China And Canal Street


Until around 1990 Canal Street in Manhattan (New York) was a wonderful source for all things mechanical and electrical. A thriving experimenters pantry: tools, hardware and parts for mechanics, craftsmen, inventors and tinkerers of every kind, professional or amateur. This was the center of the remaining hardware trade in New York. A collection of warehouses, jobbers, dealers, manufacturers and wholesalers. New, used, surplus. Machinery dealers for woodworking, metal working and every other trade. Rubber, plastic, metals. From the East River to the Hudson, from Houston Street south to City Hall. The companies that had supplied the hinges, hardware and tools that build New York City.

But by 1990 the change was well underway, and by now nearly all those shops are gone. All save a few who owned the building they were in, and just plain like it there. At first artists moved in, for the low cost lofts, as manufacturers moved to sensible suburban industrial parks (don't knock it, it is way more efficient to run a plant on one floor). Then the artists' patrons followed. By and by the clients of the hardware dealers departed, the economy changed and now those business have been replaced by more fashion forward enterprises catering largely to tourists.

This is a logical transformation, part of the evolution of the city and the economy. But, or the most part, the industry of the area did not "move" or get "relocated". It is simply gone. There are no longer many cities where a section of town is know for "parts and tools". Such suppliers as are left are widely dispersed, harder to find. Naturally, if manufacturing declines, the number of people at work in manufacturing also declines. Among them also depart the inventors and tinkerers that cooked up wonderful new things (and a few sorrowful failures) on their kitchen tables.

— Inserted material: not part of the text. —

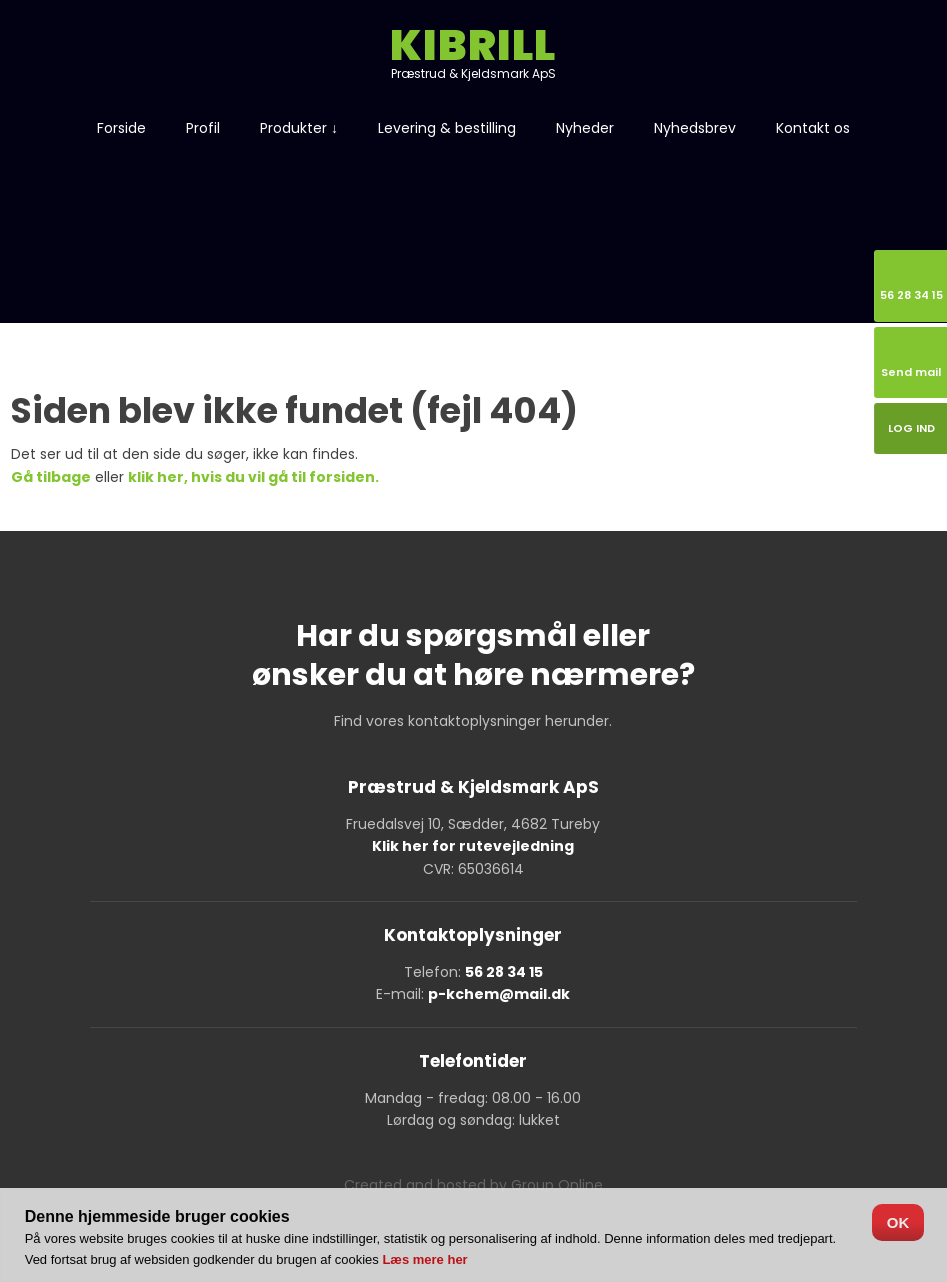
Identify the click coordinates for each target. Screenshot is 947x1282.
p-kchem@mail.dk (499, 994)
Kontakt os (813, 128)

In China, you can find streets full of whatever an aspiring inventor or manufacturer might need. Switches and diodes, motors and gears, metal plastic and row upon row of punch presses, from Half Ton, right up to 25 Ton capacity. You can buy by the one, the handful or the carload. Ready to be trundled off, somehow, to the backyard factory.

The task now before us is to be an active part of a new process: Creating products and solutions in a setting very different from that of the last century.